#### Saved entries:
————————

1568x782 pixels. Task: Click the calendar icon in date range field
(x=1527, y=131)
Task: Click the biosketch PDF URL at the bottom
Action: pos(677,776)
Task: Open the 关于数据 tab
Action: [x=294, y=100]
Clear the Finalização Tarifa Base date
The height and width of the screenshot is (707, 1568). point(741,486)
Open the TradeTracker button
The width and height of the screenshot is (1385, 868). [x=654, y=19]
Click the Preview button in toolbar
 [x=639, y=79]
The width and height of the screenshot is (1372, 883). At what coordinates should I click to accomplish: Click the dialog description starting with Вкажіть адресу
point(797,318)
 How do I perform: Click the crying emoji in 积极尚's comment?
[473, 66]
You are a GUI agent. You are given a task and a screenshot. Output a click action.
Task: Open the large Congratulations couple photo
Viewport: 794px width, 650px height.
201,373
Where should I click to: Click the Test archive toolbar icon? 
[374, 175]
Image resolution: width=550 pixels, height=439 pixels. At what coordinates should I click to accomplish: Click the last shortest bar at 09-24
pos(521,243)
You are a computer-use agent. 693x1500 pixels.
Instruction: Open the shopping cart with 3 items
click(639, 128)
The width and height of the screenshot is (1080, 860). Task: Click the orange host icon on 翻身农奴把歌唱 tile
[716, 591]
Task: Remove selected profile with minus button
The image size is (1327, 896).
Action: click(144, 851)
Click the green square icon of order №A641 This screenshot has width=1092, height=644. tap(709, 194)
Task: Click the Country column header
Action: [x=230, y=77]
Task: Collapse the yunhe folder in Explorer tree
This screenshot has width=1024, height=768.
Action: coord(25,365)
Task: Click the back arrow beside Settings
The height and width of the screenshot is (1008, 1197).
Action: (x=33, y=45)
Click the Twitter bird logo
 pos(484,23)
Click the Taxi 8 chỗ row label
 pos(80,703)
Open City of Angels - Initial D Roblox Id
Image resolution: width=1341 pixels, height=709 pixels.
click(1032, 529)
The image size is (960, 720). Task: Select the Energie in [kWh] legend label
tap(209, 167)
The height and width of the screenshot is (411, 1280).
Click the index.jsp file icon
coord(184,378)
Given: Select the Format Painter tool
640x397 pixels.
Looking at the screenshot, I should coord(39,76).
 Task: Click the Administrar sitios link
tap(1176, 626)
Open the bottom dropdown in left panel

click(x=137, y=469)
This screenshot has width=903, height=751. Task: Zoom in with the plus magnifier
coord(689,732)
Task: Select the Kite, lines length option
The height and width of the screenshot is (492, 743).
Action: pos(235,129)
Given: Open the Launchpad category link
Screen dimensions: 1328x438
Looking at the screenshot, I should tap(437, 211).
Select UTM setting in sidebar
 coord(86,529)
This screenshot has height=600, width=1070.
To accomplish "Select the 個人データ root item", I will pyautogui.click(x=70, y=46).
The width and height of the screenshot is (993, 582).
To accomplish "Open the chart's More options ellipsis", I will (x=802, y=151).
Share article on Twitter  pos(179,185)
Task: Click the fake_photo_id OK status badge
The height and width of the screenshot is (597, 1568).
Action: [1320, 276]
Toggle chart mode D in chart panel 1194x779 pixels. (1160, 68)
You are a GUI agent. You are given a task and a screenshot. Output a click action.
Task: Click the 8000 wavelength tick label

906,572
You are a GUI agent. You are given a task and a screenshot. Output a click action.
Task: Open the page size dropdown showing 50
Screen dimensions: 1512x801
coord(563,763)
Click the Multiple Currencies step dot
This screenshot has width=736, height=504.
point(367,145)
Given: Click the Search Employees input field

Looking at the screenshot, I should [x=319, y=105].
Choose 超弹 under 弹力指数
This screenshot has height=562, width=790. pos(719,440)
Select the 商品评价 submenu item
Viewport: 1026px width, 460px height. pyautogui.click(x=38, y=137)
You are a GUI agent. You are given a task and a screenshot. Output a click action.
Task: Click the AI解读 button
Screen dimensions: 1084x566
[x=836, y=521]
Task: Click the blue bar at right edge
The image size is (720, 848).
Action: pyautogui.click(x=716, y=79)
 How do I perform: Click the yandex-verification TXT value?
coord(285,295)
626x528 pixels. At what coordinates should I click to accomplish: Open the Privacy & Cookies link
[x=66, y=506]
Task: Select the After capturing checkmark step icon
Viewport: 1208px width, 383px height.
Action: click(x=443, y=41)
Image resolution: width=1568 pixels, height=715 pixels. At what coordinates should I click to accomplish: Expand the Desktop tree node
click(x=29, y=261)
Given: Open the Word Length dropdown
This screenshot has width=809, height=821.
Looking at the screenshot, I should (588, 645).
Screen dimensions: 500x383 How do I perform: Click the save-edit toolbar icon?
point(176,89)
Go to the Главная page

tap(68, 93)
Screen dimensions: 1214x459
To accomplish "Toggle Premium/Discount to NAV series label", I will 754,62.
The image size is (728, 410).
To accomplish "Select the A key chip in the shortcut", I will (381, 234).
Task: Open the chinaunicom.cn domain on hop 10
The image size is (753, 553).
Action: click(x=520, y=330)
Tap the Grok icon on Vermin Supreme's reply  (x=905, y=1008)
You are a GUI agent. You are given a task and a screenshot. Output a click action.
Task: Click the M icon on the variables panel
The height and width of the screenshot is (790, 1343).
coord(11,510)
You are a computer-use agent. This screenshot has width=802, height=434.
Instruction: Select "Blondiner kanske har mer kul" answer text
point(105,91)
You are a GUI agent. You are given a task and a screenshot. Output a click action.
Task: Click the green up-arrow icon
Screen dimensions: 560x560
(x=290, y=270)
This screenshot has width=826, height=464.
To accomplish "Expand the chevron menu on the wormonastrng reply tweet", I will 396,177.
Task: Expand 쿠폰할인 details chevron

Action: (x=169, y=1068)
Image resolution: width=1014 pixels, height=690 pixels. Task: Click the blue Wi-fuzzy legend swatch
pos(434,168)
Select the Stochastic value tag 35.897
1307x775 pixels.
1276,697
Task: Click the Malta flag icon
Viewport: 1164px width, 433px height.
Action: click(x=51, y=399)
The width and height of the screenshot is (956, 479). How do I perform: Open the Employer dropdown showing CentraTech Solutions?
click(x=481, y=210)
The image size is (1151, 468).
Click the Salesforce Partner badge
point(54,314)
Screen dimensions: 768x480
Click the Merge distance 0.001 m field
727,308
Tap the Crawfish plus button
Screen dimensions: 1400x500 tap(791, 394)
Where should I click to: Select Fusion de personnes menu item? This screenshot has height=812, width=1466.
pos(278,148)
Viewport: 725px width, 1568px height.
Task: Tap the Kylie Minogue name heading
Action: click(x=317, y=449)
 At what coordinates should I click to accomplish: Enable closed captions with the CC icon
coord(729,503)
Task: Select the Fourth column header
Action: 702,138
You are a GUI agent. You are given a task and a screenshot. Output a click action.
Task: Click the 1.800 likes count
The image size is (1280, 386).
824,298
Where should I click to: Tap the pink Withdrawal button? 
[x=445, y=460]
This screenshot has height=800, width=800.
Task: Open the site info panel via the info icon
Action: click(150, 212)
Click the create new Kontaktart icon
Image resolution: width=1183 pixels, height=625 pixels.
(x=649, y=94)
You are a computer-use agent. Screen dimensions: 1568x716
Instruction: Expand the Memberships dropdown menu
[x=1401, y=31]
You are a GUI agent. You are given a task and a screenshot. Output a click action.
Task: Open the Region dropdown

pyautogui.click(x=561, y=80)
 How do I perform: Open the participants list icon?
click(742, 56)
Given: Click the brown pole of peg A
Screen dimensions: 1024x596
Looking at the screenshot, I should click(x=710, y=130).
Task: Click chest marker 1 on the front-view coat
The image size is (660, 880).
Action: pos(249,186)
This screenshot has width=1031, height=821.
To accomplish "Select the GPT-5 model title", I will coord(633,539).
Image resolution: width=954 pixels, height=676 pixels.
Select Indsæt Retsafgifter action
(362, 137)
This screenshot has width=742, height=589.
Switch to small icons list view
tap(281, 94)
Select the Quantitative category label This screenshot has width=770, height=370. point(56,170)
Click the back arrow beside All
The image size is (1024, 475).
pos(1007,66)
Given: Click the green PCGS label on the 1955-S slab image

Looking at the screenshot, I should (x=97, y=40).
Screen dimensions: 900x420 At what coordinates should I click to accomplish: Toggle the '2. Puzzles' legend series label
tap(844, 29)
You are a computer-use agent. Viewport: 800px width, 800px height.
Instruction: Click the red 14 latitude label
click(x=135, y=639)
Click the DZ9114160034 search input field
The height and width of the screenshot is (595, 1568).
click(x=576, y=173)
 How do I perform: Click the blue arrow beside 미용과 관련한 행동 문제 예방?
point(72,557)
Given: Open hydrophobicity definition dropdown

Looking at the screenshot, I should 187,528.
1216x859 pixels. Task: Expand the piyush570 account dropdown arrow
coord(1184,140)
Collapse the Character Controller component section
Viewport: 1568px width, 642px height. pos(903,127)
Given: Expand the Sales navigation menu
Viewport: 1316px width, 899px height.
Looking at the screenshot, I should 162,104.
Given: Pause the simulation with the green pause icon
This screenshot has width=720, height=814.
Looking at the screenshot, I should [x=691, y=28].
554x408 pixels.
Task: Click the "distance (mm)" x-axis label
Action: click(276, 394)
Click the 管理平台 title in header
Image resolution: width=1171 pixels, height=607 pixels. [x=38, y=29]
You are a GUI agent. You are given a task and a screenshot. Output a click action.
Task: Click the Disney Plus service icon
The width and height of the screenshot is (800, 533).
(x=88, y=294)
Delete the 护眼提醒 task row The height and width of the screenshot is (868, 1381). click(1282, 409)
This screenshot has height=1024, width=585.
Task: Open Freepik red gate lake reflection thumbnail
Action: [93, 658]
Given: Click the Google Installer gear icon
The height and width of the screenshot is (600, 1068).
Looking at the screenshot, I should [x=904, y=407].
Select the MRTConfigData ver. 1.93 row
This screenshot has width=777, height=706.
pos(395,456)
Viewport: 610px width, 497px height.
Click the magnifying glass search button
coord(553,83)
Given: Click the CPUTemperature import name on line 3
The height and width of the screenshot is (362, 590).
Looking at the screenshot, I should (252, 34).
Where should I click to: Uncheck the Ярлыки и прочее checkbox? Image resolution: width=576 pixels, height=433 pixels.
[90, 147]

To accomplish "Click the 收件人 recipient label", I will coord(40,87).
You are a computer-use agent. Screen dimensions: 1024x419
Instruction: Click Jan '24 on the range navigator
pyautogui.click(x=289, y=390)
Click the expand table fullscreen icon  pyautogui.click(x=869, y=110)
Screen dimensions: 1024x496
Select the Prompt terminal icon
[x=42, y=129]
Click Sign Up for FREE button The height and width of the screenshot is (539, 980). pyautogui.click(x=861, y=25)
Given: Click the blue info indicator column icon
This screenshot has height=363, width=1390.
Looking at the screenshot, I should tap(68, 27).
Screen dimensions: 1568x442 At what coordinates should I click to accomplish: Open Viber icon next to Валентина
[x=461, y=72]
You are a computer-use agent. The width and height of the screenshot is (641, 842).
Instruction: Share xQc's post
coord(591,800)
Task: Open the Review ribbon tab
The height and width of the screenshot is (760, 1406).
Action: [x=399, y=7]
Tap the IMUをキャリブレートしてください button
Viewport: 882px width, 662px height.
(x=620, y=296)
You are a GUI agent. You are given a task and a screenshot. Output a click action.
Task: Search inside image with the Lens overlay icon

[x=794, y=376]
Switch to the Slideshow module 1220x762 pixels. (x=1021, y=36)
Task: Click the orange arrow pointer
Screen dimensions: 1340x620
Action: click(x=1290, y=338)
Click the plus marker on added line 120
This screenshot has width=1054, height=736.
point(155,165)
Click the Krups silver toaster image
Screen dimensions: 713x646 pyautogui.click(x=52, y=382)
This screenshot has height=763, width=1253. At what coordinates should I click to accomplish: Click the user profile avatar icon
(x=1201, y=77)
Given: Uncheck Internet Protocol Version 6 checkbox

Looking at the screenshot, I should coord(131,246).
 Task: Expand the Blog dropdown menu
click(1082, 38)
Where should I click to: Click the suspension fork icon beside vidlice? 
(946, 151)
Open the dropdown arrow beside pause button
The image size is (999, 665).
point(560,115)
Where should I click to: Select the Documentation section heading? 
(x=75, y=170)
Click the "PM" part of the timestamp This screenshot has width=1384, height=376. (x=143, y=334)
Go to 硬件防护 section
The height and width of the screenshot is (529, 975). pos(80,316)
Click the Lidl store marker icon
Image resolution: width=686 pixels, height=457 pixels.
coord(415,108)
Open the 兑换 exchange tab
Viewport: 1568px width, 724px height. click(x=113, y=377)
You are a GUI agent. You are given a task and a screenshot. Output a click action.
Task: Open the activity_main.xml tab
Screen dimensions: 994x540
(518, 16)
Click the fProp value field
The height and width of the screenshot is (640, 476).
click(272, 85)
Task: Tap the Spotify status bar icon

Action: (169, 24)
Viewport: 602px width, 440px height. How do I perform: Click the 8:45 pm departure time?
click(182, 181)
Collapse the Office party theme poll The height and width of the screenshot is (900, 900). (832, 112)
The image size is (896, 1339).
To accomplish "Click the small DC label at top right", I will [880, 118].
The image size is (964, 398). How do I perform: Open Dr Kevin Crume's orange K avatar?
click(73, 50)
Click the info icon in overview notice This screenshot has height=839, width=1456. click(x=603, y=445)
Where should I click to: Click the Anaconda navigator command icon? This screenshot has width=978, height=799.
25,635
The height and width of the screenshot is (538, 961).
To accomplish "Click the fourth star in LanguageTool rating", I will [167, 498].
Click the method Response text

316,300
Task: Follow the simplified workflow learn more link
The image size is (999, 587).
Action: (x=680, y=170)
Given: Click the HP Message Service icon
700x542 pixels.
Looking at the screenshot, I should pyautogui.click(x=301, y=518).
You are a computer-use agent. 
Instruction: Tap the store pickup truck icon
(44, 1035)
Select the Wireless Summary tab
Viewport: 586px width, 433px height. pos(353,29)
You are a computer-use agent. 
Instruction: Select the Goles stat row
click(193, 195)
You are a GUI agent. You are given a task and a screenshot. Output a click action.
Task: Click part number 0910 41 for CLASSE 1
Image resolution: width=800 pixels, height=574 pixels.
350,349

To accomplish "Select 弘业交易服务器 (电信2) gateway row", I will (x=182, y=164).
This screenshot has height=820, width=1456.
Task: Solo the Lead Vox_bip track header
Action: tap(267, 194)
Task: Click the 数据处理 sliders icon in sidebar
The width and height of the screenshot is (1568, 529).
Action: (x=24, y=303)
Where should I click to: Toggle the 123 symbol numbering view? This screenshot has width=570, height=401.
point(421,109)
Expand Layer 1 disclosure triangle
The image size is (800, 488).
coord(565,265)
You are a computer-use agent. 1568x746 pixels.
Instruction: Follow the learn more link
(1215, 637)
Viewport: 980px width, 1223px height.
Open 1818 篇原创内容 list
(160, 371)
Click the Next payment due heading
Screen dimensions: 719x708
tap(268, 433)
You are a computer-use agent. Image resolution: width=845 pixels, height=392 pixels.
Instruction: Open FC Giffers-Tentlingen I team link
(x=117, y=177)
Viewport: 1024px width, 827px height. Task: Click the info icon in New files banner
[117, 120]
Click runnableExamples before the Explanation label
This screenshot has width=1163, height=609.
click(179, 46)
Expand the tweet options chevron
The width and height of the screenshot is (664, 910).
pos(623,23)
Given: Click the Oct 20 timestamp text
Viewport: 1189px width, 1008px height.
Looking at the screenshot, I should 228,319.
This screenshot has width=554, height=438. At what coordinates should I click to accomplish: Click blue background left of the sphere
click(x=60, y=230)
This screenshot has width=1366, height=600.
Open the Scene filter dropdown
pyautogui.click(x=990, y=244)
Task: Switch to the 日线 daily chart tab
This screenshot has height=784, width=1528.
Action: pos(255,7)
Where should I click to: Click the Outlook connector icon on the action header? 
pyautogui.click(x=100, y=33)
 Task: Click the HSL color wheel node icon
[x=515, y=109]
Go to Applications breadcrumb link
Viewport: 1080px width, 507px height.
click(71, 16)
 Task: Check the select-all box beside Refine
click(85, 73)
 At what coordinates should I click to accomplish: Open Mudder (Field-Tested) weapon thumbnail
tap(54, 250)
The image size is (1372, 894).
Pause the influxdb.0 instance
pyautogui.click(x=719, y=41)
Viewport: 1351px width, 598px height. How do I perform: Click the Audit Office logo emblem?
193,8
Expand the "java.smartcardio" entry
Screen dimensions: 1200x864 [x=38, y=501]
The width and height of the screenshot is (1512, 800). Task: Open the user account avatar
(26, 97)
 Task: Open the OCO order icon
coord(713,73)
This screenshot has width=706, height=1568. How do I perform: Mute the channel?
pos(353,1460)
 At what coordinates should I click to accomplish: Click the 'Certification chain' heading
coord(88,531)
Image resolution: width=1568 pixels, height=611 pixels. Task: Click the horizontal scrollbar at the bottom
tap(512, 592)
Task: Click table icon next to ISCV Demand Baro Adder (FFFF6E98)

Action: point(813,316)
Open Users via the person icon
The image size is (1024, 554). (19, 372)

————————

#### Work order:
Find the string "timestamp" in the records, then copy each line where it occurs.

#### Task answer:
Click the "PM" part of the timestamp This screenshot has width=1384, height=376. (x=143, y=334)
Given: Click the Oct 20 timestamp text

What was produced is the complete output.